WHEN Future Islands’ frontman Samuel T Herring’s impassioned and bizarrely compelling bad dad dancing during a performance on US TV’s Late Night With David Letterman earlier this year spawned a viral video sensation, the North Carolinian disco-synthpop band seized their long overdue moment.
Future Islands - SWG3, Glasgow
Fans following Future Islands for the three albums preceding current breakout set Singles know that Herring’s been dancing like no one’s watching for almost a decade now – this was their fifth Glasgow show to date, and thanks to the Letterman-effect, comfortably their biggest. It was inevitably a buzz to watch one of the most talked-about groups in the world, though whether the bubble of fascination surrounding them will expand or pop was difficult to predict on this evidence.
A Frankenstein frontman consisting of two parts Morrissey, one part Henry Rollins and one part soul preacher man, whose stage shtick elsewhere involved trying to pull his face off and thwacking his chest so hard you could hear it through his microphone, there was something deeply punk-rock about Herring. The dreamily euphoric Sun in the Morning and Seasons (Waiting On You) were uplifting, but much else felt like variations on the same theme.
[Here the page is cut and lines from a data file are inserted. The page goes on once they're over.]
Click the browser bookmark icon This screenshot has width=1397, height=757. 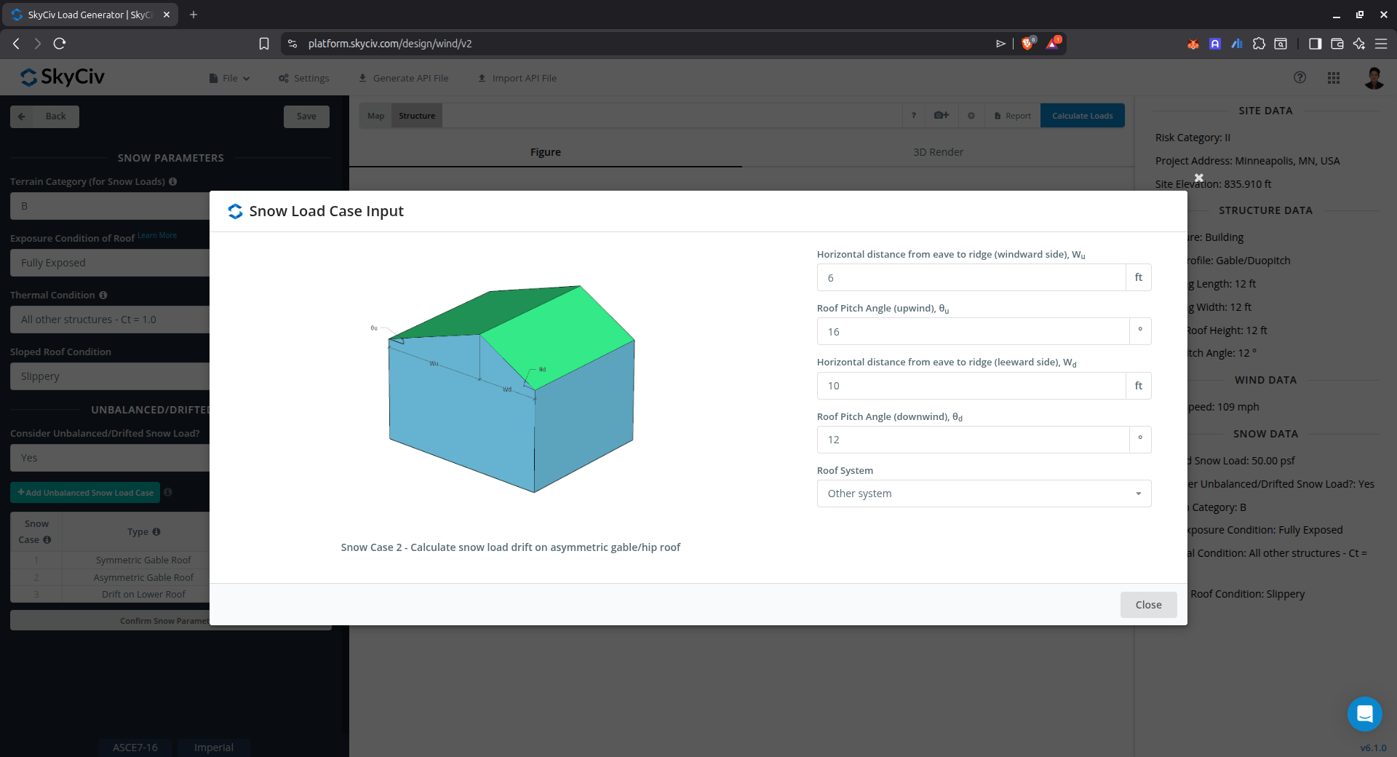tap(264, 44)
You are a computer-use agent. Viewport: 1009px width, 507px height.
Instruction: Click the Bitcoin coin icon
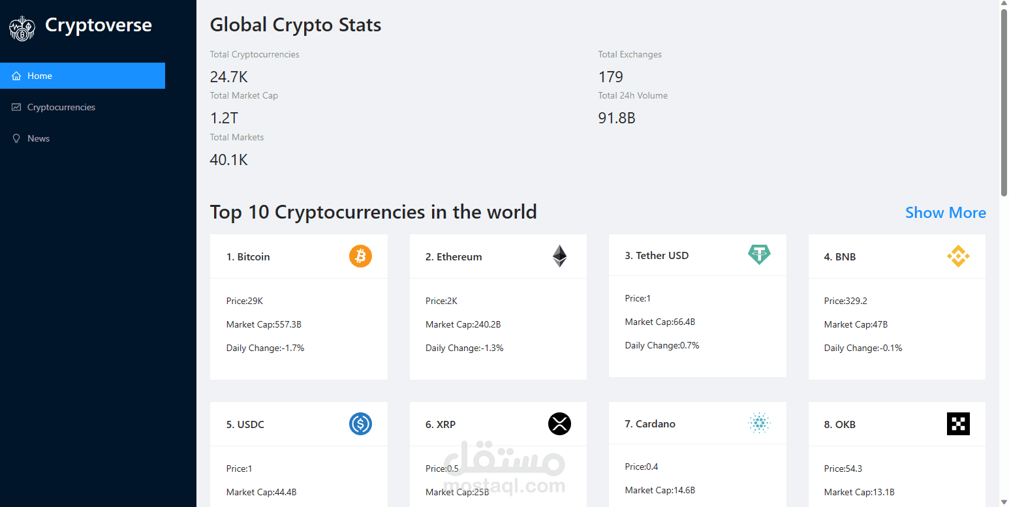coord(360,256)
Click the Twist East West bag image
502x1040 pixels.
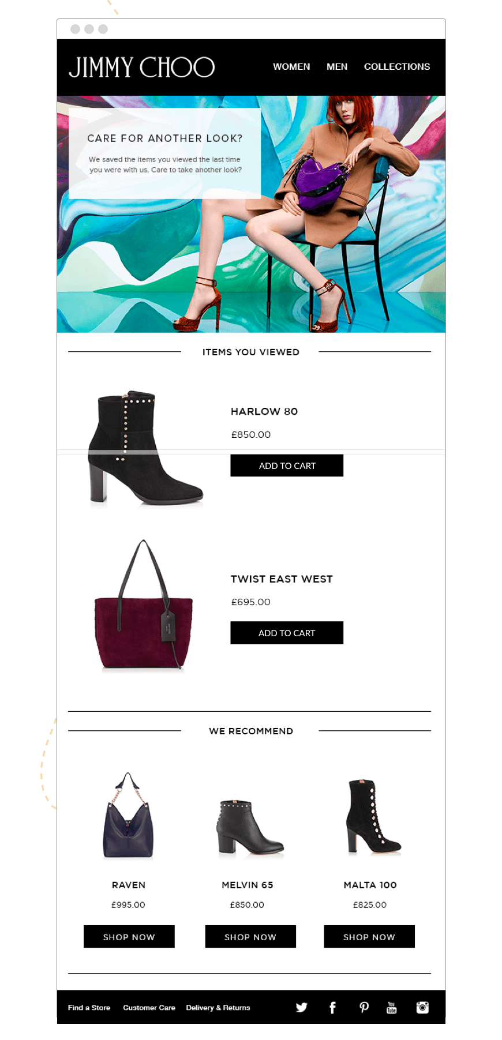pos(143,606)
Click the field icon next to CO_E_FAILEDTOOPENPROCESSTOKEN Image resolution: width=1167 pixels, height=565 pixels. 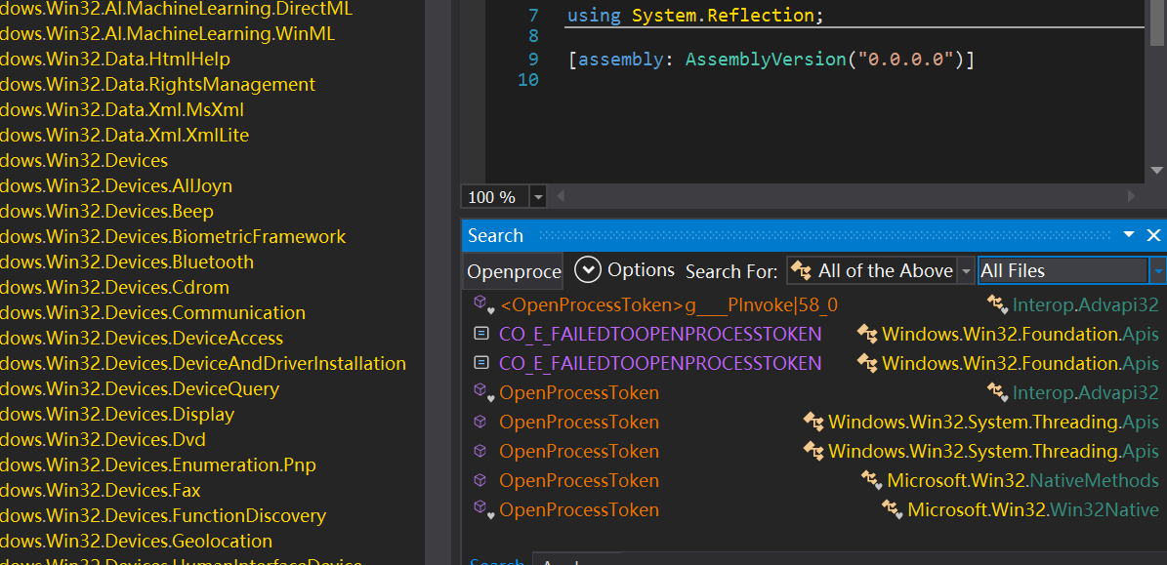[479, 334]
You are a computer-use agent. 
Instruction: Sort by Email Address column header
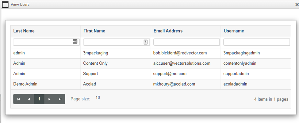pyautogui.click(x=168, y=31)
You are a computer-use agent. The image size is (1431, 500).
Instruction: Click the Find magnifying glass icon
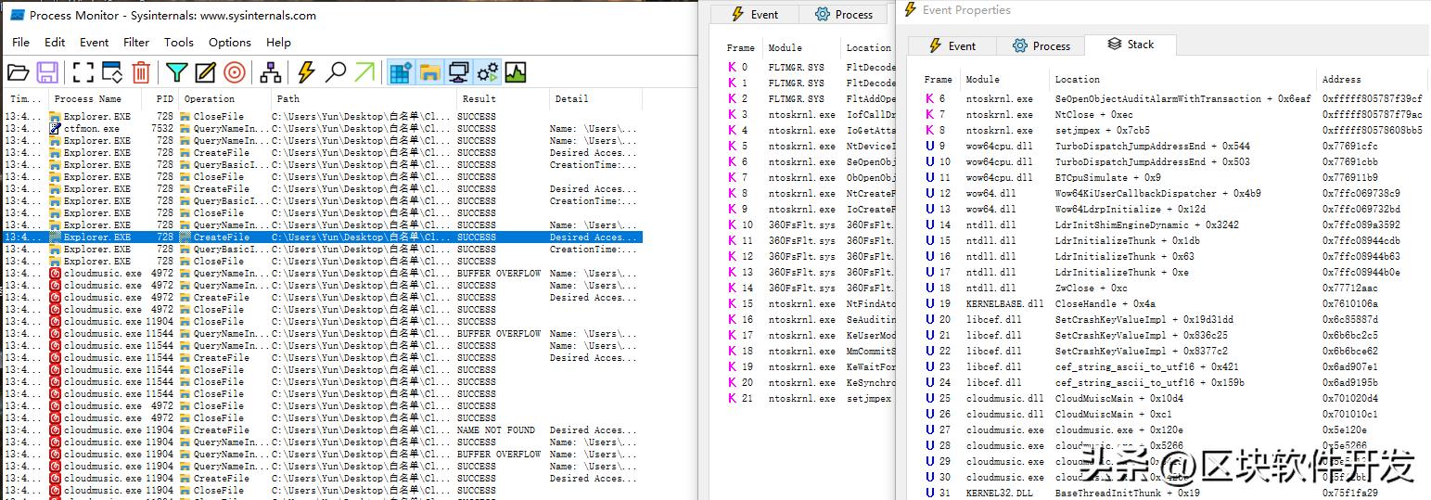(336, 72)
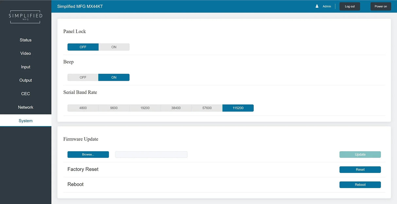Switch Beep to OFF
Screen dimensions: 397x204
click(83, 78)

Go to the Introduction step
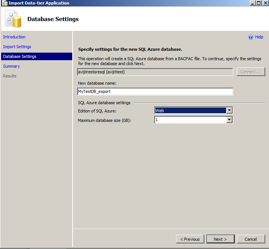point(14,37)
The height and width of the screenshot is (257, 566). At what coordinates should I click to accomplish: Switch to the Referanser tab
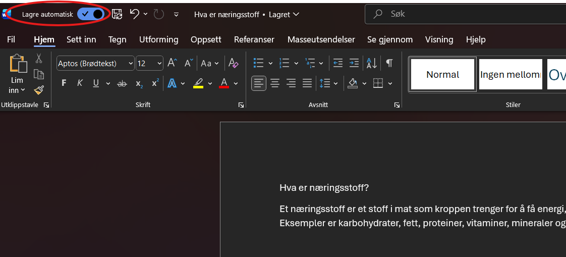pos(254,39)

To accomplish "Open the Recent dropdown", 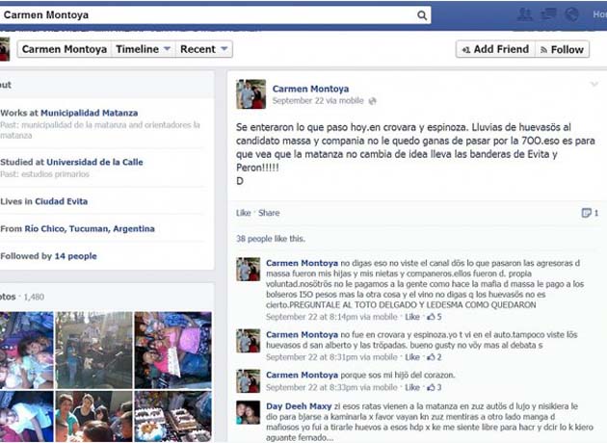I will (x=203, y=49).
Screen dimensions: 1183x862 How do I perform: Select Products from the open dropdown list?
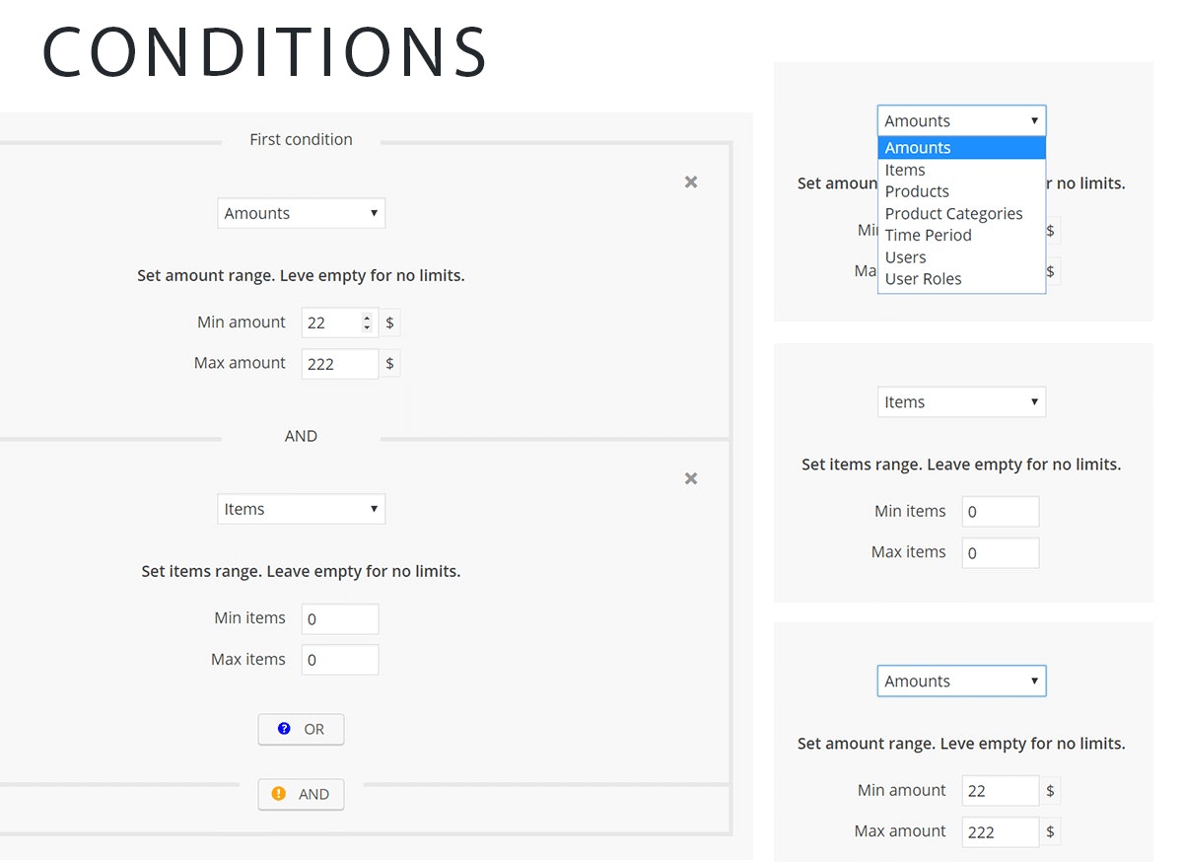917,191
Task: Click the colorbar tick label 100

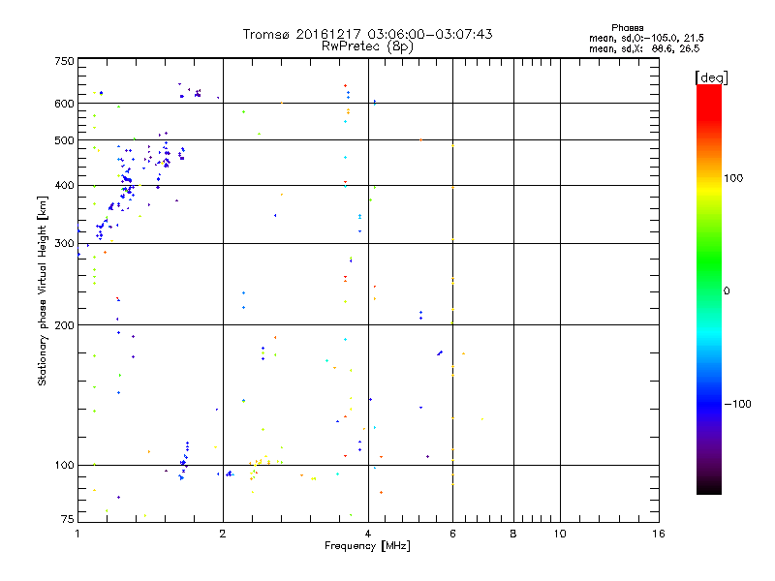Action: [736, 178]
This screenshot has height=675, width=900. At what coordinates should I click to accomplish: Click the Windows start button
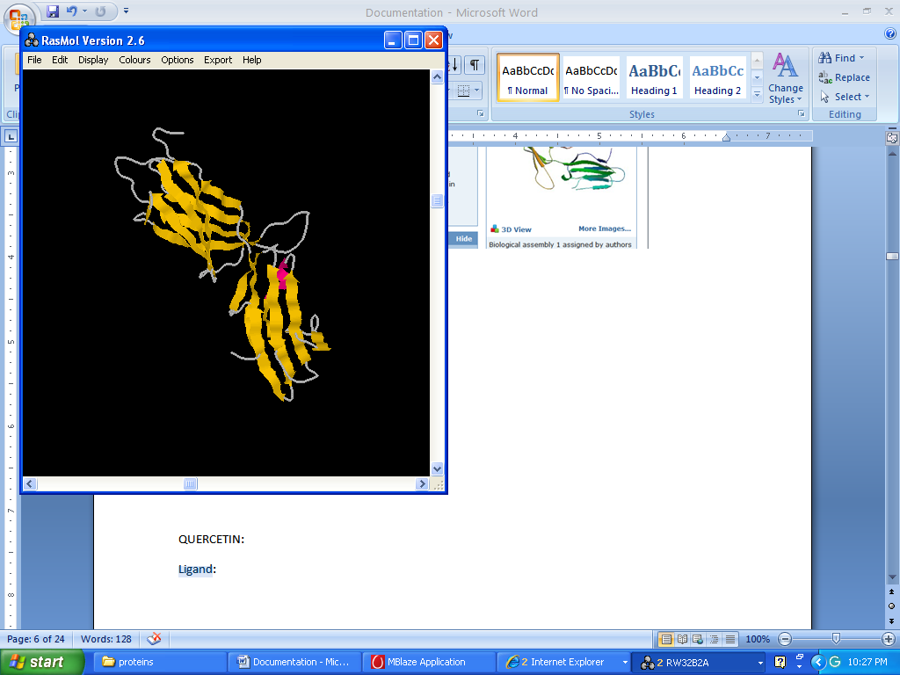(x=42, y=662)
The sense of déjà vu wasn’t lessened by Herring’s bandmates on synth, bass and drums, always satisfied to let the singer remain the focus.
But they seemed thoroughly good blokes – everyone from security to the bar staff got a heartfelt thank you – and after an encore intended as one song soon became four, you couldn’t help but root for them to continue loving living the dream, however long it lasts.